Task requirements:
a - Copy the part of the mailing-list reply about problems with 2.6.15-mm1 and mm2 starting at "All of lore.kernel.org" and ending at "2.6.15-mm1 and mm2.".
b - Write what comes next in the mailing-list reply about problems with 2.6.15-mm1 and mm2, picking up right after its final line.
[[ Supplied text, beginning ]]
All of lore.kernel.org
 help / color / mirror / Atom feed
From: Martin Bligh <mbligh@google.com>
To: Andrew Morton <akpm@osdl.org>
Cc: linux-kernel@vger.kernel.org, apw@shadowen.org, Greg KH <greg@kroah.com>
Subject: Re: Problems with 2.6.15-mm1 and mm2.
Date: Mon, 09 Jan 2006 16:05:02 -0800	[thread overview]
Message-ID: <43C2FA2E.2040704@google.com> (raw)
In-Reply-To: <20060109154127.6a7e6972.akpm@osdl.org>


>>from the NUMA-Q. http://test.kernel.org/19793/debug/console.log
>>
> 
> 
> Yes, I asked Greg about that - we don't know what's causing it yet.  I have
> a bad feeling that this bug will go into Linus's tree if we don't fix it
> quick.
> 
> I had problems with gregkh-pci-x86-pci-domain-support-the-meat.patch.  It
> might be worth reverting that.
[[ Supplied text, end ]]
[[ Entries supplied, beginning ]]
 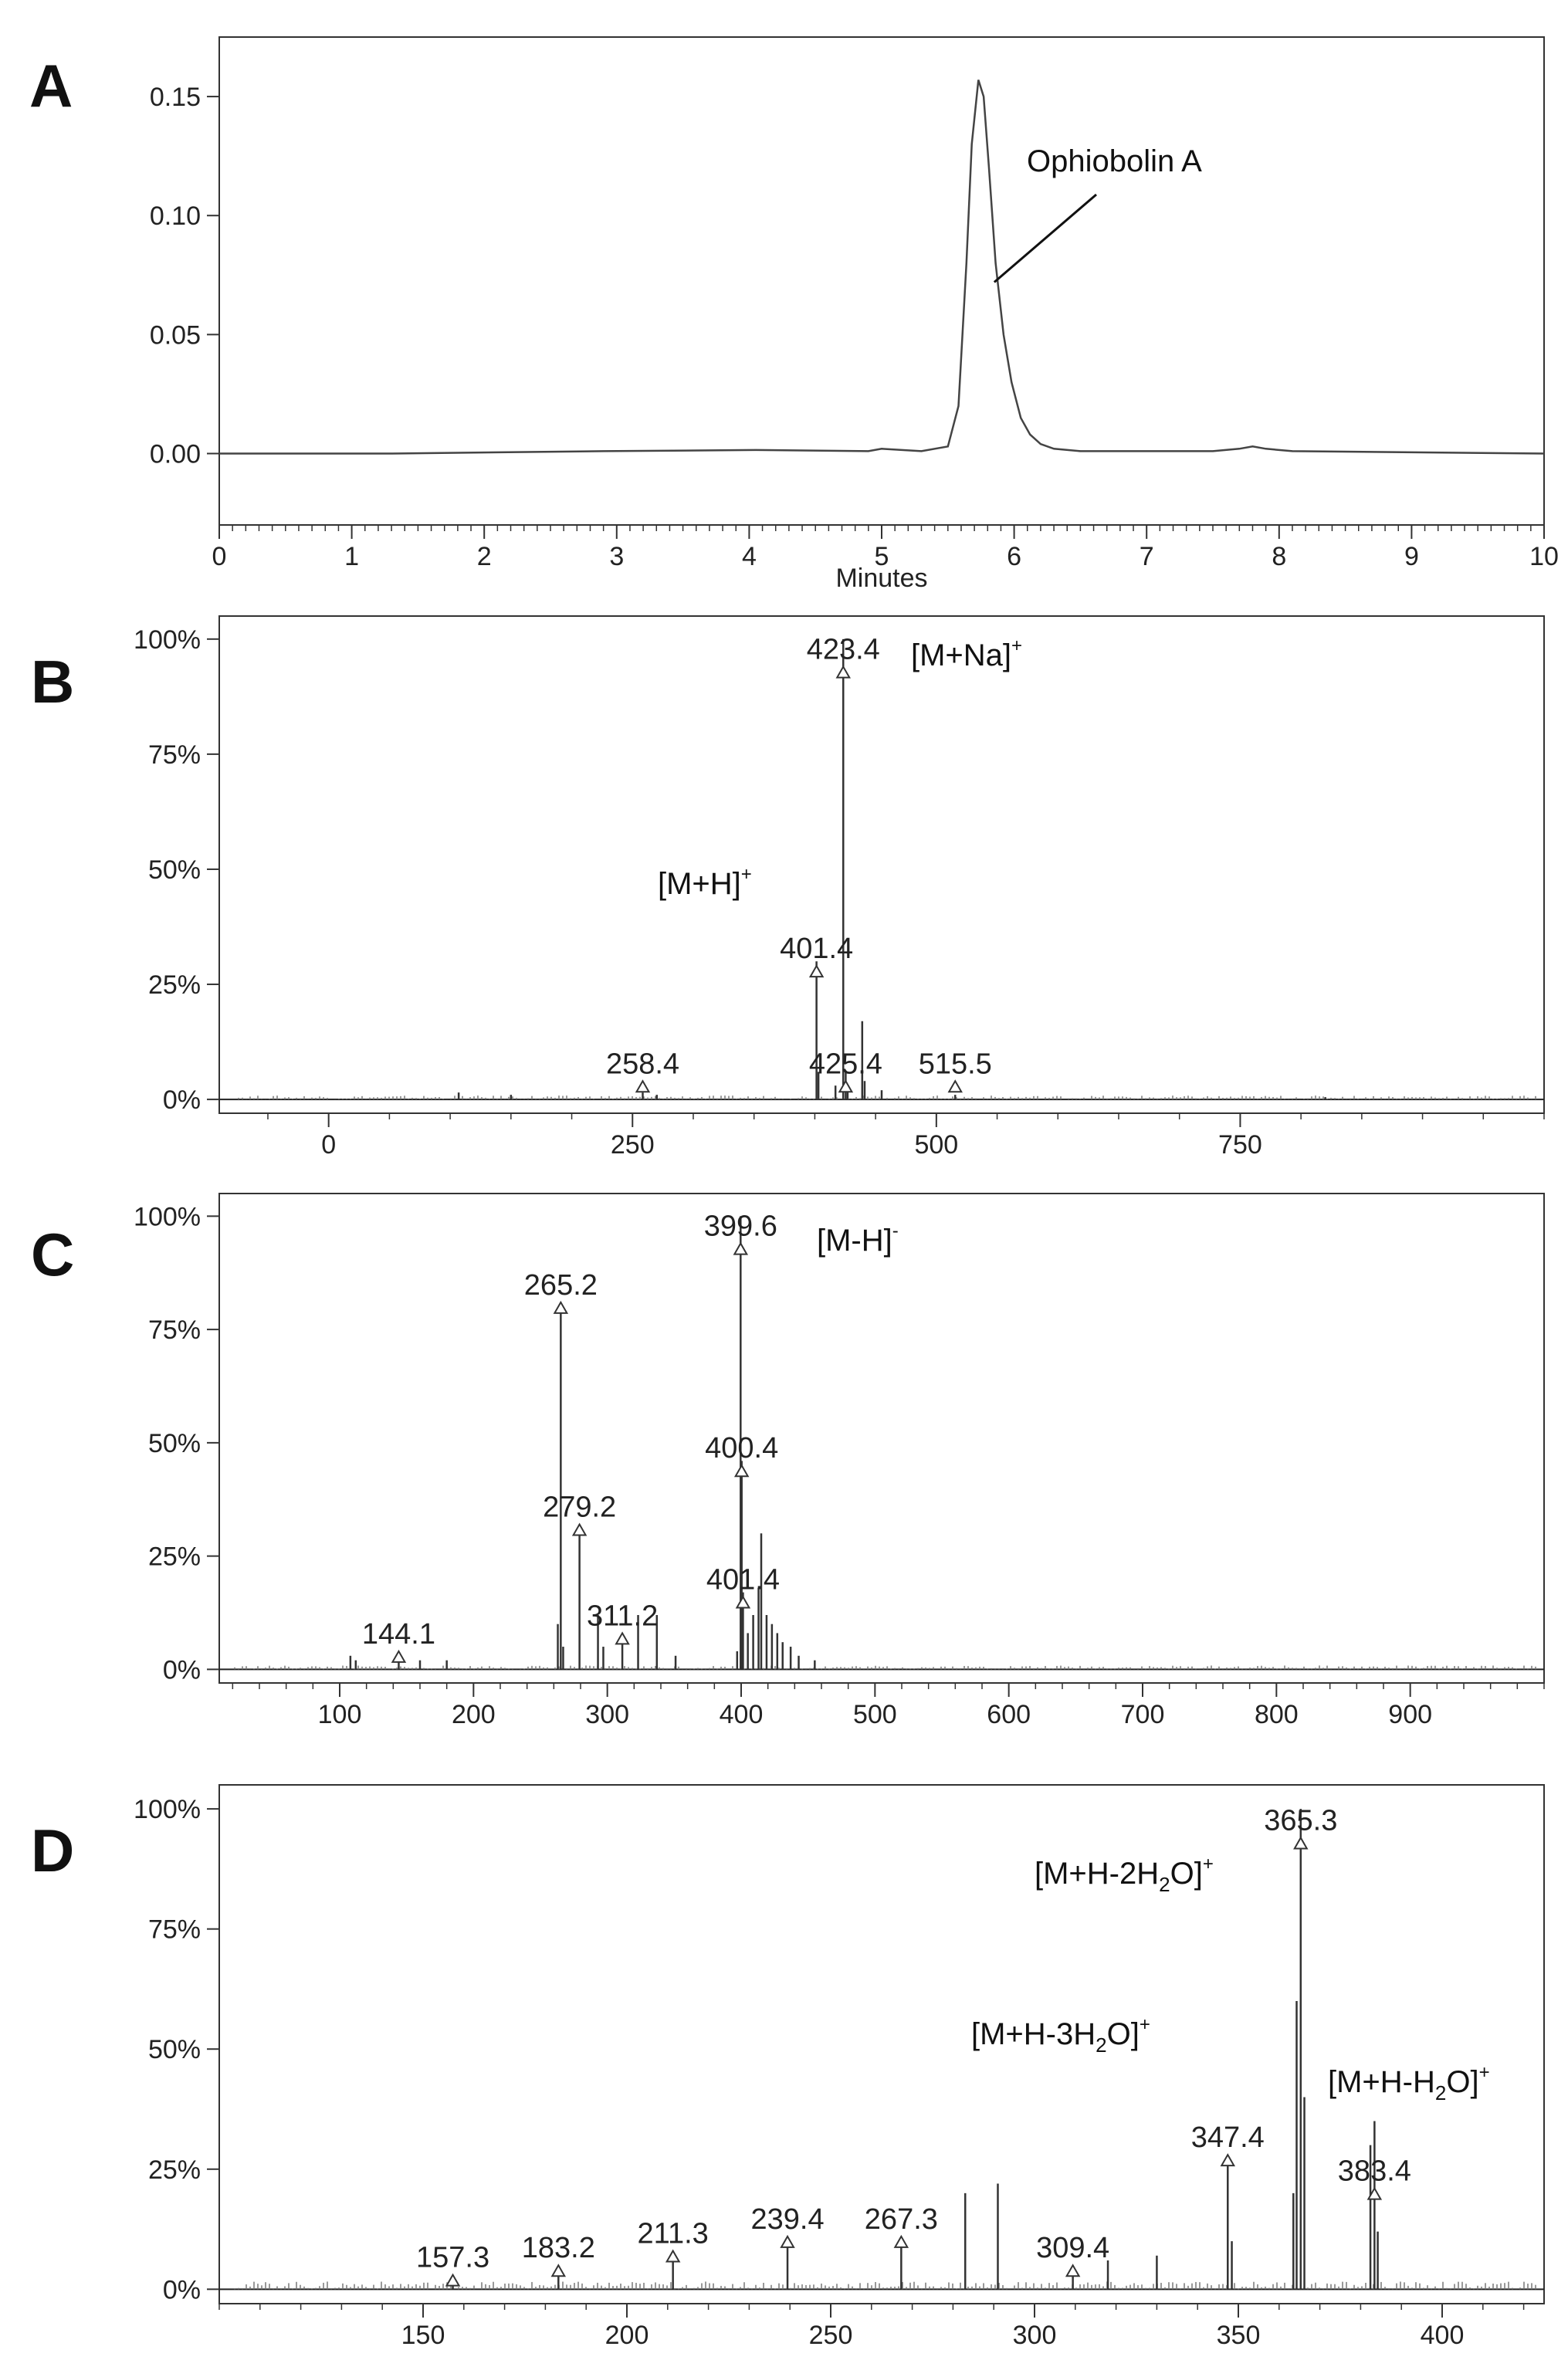 What do you see at coordinates (1374, 2172) in the screenshot?
I see `peak-label-383.4: 383.4` at bounding box center [1374, 2172].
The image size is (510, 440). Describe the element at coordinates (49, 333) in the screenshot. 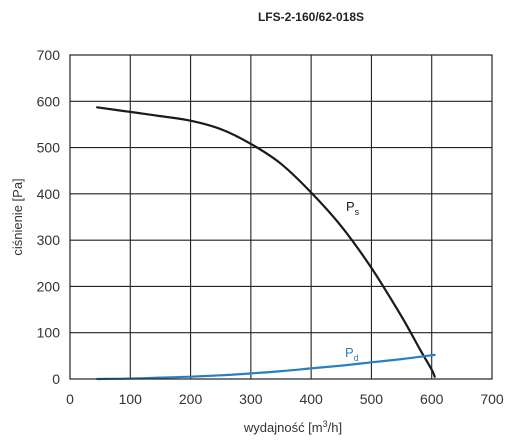

I see `y-tick-label: 100` at that location.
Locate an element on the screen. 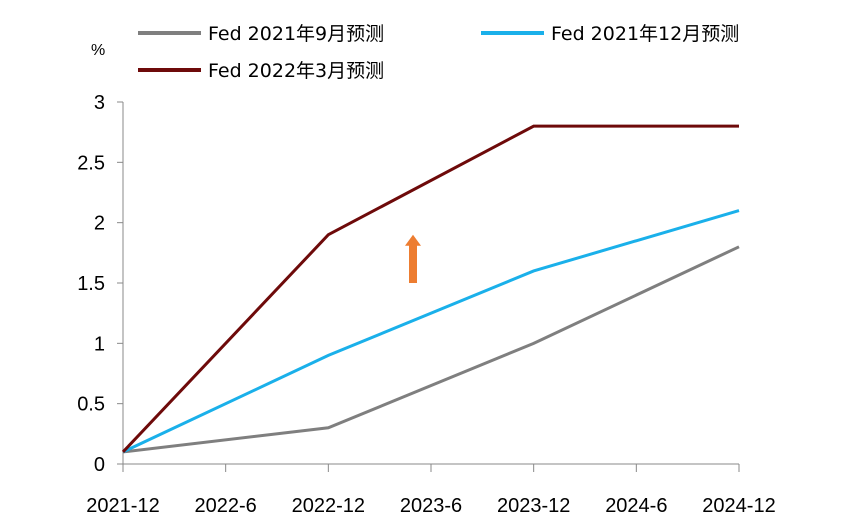 This screenshot has width=850, height=526. x-tick-label: 2023-6 is located at coordinates (431, 506).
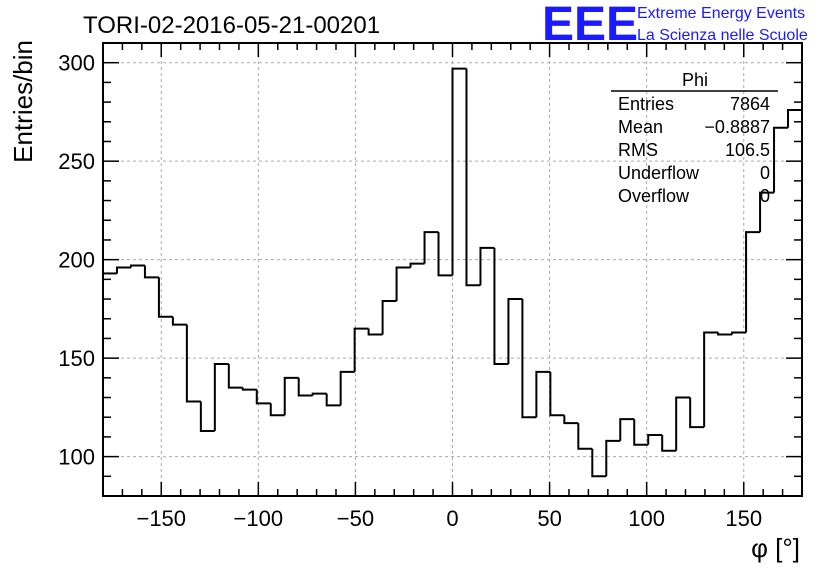 This screenshot has width=836, height=572. Describe the element at coordinates (23, 102) in the screenshot. I see `y-axis-title: Entries/bin` at that location.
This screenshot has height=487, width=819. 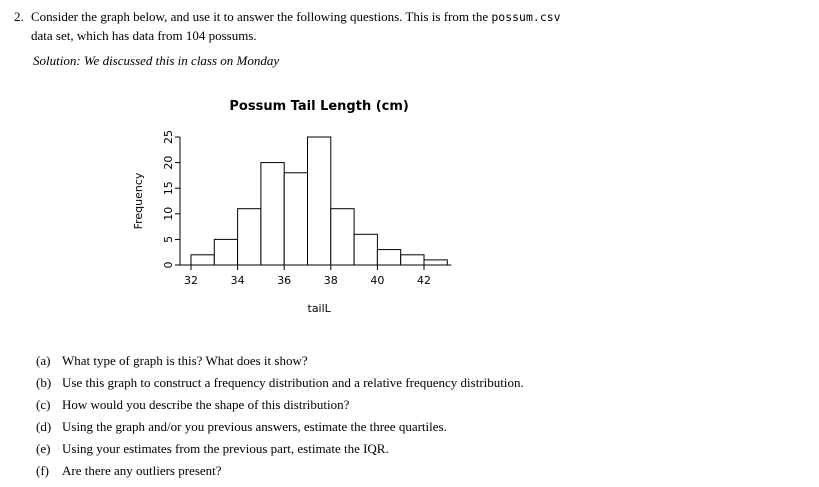 What do you see at coordinates (44, 382) in the screenshot?
I see `subquestion-label: (b)` at bounding box center [44, 382].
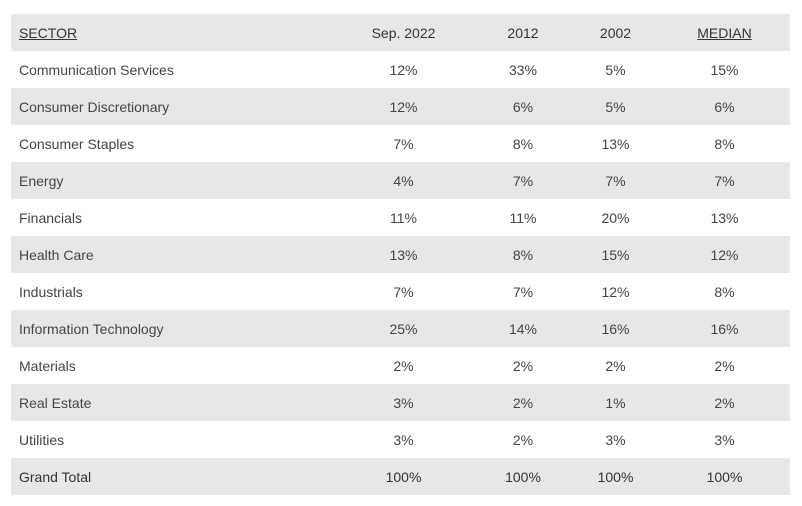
[[ Entries supplied, end ]]
Results for the exercise:
a -
All of lore.kernel.org
 help / color / mirror / Atom feed
From: Martin Bligh <mbligh@google.com>
To: Andrew Morton <akpm@osdl.org>
Cc: linux-kernel@vger.kernel.org, apw@shadowen.org, Greg KH <greg@kroah.com>
Subject: Re: Problems with 2.6.15-mm1 and mm2.

b -
Andy figured out what caused it.

>>on -mm2 I get the x86_64 seems to lock up (NFI why ... looking at it), 
>>the NUMA-Q and x440 panic (very similar to the above).
>>
>>I think Andy figured out what was causing those panics. Can we drop 
>>those patches until they're fixed?
>>
> 
> 
> I'm not aware of any buggy x86_64 patches in -mm2 :(
> 
> I guess you don't have the time to sit down and do a bisection search. 
> It'd take a solid few hours...

It's more that I don't have direct access to the machines in question
any more. The x86_64 one might just be a machine issue ... trying to 
confirm that still ... but the PCI one was real.

M.

Below is cut & pasted, so not applyable, and maybe it shouldn't be 
applied. But ... it worked before whatever is in -mm ... so my personal 
feeling is that if we don't have a fix for whatever is currently in -mm, 
it should get dropped until we do ? Going backwards = bad.

Perhaps I'm in a time loop, and just confused. but I don't think so ?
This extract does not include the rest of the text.